**Bereitgestellter Auszug:**
========================
Andernfalls können Wagners Heilsvorschriften höchstens als Kuriosum
und als grenzenlose Überheblichkeit gelten. Sein Buch bleibt dadurch, dass es die Berliner Republik gnadenlos zerredet und schlechtredet insgesamt
eine Zumutung und geht weit über den schlechten Geschmack hinaus.
========================
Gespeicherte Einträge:
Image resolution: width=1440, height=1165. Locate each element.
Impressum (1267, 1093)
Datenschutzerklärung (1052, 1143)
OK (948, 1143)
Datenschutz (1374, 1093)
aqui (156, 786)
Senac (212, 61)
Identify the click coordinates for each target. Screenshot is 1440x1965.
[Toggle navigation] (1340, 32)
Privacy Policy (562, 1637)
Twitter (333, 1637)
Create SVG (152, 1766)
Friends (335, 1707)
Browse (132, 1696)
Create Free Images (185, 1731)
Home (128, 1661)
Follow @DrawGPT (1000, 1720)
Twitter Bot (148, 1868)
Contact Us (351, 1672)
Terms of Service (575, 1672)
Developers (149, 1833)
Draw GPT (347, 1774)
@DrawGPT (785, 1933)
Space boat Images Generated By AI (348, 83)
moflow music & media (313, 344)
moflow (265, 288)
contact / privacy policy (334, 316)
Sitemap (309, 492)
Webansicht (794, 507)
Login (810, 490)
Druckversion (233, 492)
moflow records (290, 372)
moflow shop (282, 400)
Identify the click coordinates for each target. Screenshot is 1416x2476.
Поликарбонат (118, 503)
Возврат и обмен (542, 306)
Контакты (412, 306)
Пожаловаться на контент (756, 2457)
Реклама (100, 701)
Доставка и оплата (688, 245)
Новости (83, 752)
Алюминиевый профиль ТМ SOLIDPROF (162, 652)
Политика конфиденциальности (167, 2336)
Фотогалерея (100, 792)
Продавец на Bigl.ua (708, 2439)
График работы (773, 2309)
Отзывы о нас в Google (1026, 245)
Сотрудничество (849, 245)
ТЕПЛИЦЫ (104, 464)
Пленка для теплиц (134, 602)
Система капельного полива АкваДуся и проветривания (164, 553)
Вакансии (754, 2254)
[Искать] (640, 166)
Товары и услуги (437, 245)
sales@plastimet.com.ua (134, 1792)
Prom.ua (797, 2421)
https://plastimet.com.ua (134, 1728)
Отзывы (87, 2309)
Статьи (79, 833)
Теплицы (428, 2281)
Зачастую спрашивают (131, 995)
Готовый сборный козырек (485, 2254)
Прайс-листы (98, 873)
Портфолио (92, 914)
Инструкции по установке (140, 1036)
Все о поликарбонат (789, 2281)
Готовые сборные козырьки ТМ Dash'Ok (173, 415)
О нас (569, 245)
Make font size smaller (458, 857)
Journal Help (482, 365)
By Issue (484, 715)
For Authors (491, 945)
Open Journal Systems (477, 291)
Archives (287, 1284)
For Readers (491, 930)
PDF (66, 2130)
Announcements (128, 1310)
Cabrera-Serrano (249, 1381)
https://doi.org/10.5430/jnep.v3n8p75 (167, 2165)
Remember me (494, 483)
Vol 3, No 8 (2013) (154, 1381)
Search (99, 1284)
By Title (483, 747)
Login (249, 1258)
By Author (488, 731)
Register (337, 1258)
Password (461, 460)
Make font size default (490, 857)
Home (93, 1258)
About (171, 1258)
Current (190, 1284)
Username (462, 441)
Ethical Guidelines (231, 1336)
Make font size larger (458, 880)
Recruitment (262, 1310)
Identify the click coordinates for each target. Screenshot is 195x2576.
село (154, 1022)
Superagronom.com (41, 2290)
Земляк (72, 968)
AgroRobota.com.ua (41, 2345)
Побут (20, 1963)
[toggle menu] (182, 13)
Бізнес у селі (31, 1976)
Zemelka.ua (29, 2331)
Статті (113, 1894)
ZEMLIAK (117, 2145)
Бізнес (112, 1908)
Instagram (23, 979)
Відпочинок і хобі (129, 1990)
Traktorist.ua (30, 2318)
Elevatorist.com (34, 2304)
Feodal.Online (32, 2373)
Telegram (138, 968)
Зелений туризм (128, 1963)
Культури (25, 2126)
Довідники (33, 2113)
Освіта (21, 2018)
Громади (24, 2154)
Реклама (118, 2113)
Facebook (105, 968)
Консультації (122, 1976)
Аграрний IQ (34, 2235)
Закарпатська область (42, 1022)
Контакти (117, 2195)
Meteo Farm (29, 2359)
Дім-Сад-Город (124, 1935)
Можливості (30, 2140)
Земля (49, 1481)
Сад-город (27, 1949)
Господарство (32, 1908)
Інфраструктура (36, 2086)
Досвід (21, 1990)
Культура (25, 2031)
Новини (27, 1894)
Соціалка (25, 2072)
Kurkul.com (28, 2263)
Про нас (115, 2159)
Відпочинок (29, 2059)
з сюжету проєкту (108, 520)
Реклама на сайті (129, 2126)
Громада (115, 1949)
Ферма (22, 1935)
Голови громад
========================
**Was gefragt ist:**
Beantworte anhand des Auszugs über Wagners Buch diese Fragen:
1. Als was können Wagners Heilsvorschriften andernfalls höchstens gelten?
2. Wie geht das Buch mit der Berliner Republik um?
3. Worüber geht das Buch weit hinaus?
Die Zeilen stammen aus einer anderen Quelle als der Auszug.

**Antwortfeld:**
1. Als Kuriosum und als grenzenlose Überheblichkeit.
2. Es zerredet und schlechtredet sie gnadenlos.
3. Über den schlechten Geschmack.